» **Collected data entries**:
============================================================
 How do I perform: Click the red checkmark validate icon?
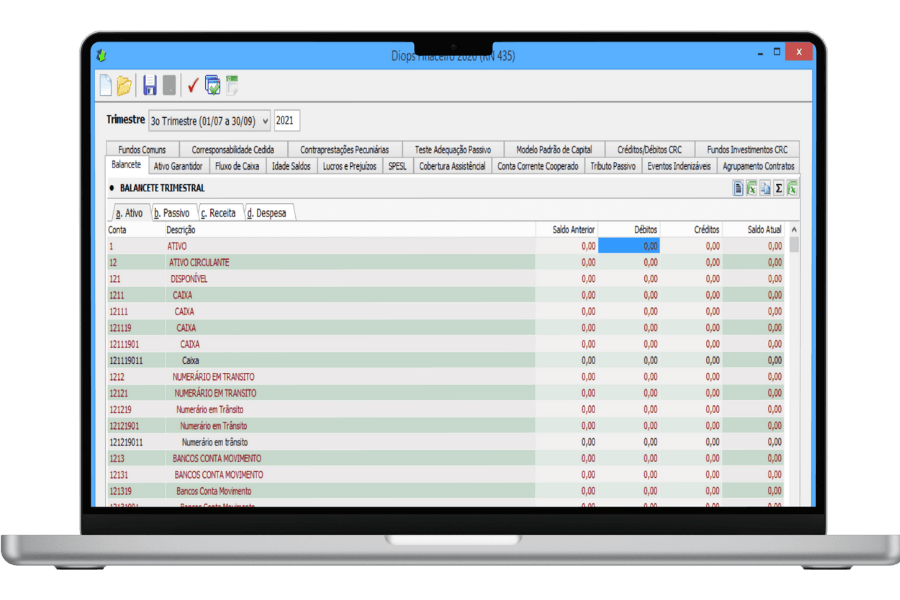pyautogui.click(x=193, y=86)
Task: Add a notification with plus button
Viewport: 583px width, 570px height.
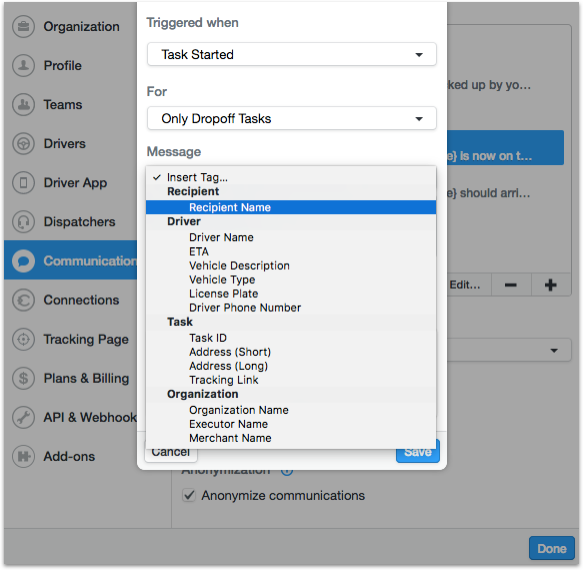Action: click(551, 285)
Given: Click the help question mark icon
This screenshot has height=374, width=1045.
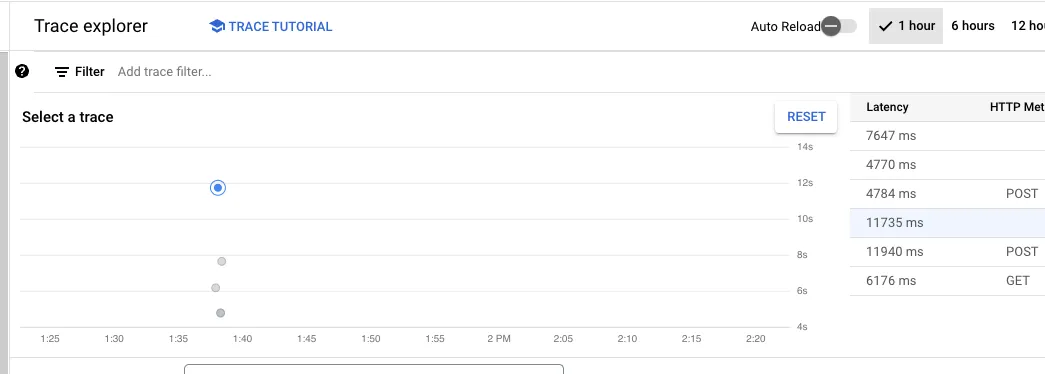Looking at the screenshot, I should click(22, 71).
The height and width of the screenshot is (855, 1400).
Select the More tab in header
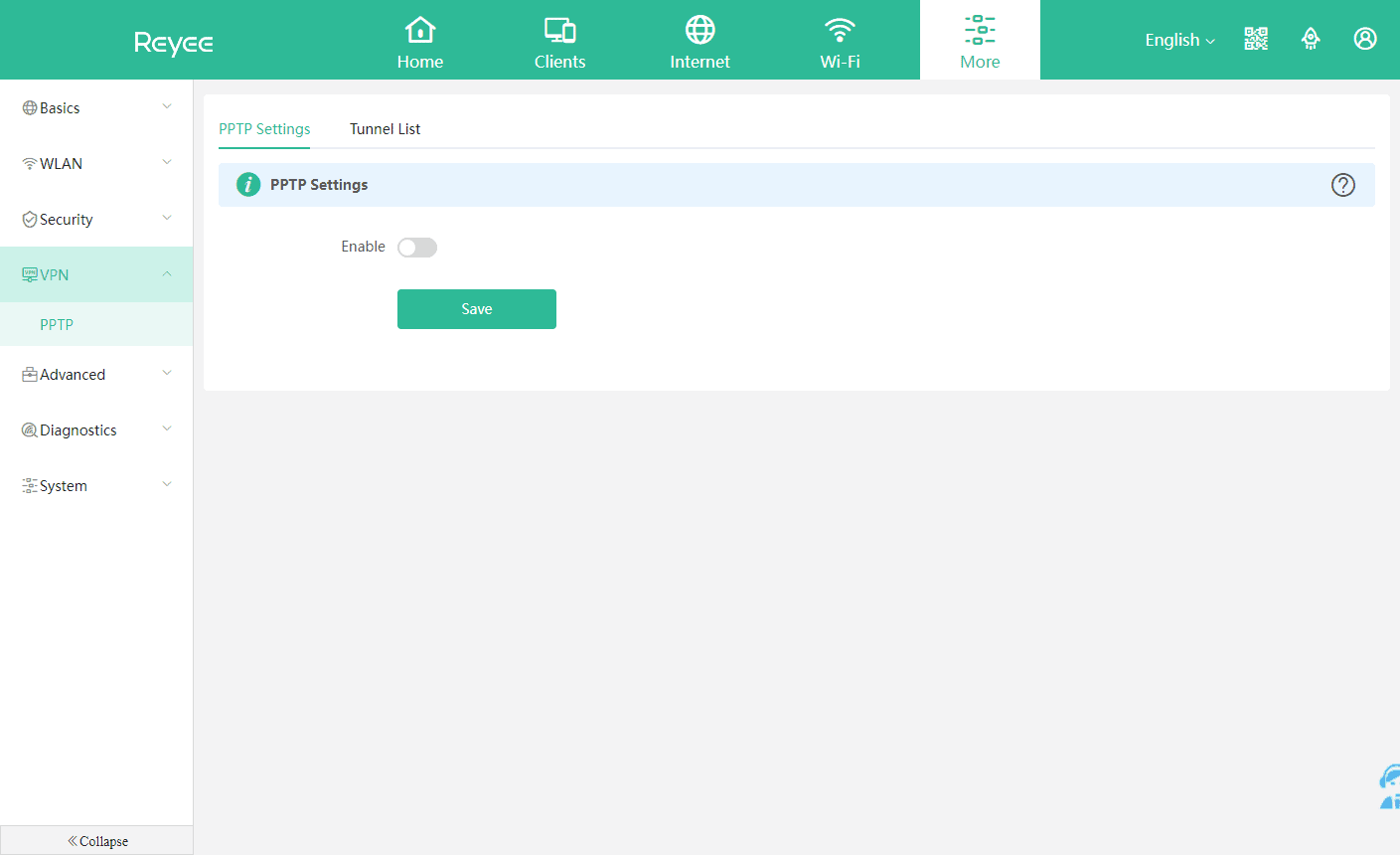[980, 40]
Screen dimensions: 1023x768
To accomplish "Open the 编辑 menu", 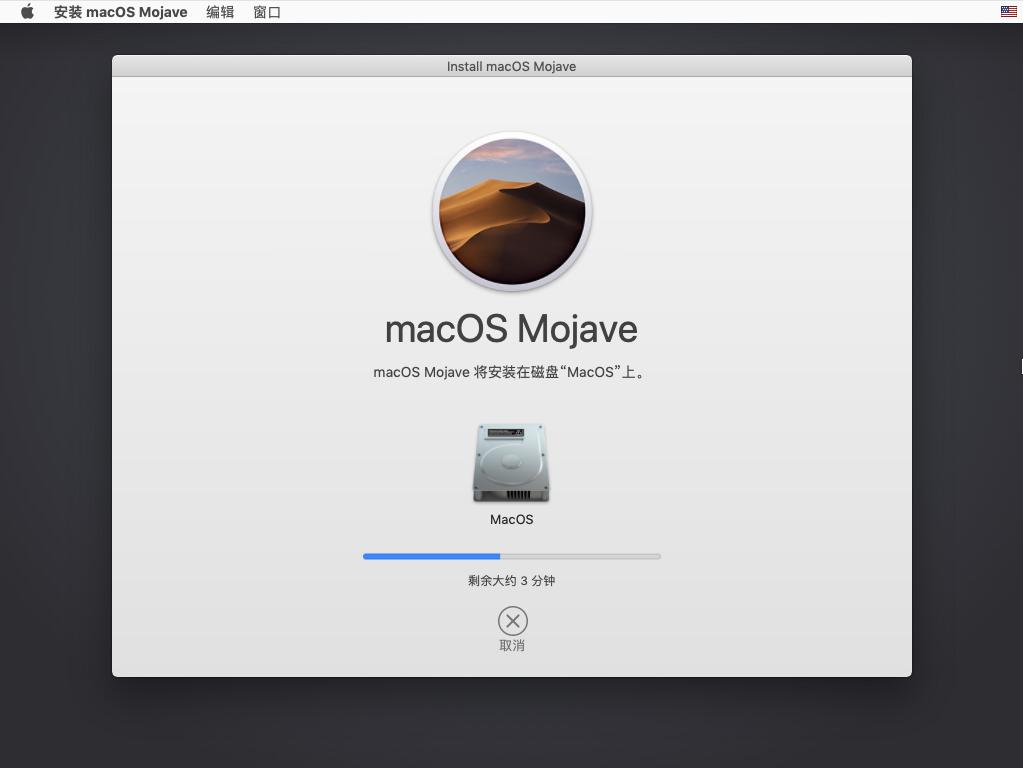I will tap(218, 11).
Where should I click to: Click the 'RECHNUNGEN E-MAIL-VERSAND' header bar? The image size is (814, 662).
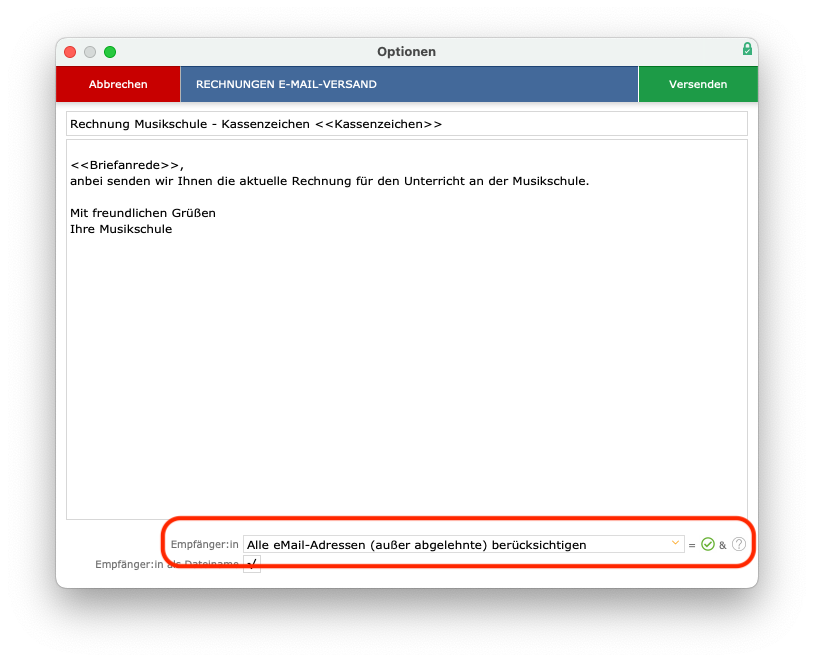click(408, 84)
============================================================
» **Exercise goal**: Output only the lines running from the line with "Where should I" through the last line of the entries above, inclusive, with pictures excluded.

» **Task result**:
Where should I click to: Click the 'RECHNUNGEN E-MAIL-VERSAND' header bar? The image size is (814, 662).
click(408, 84)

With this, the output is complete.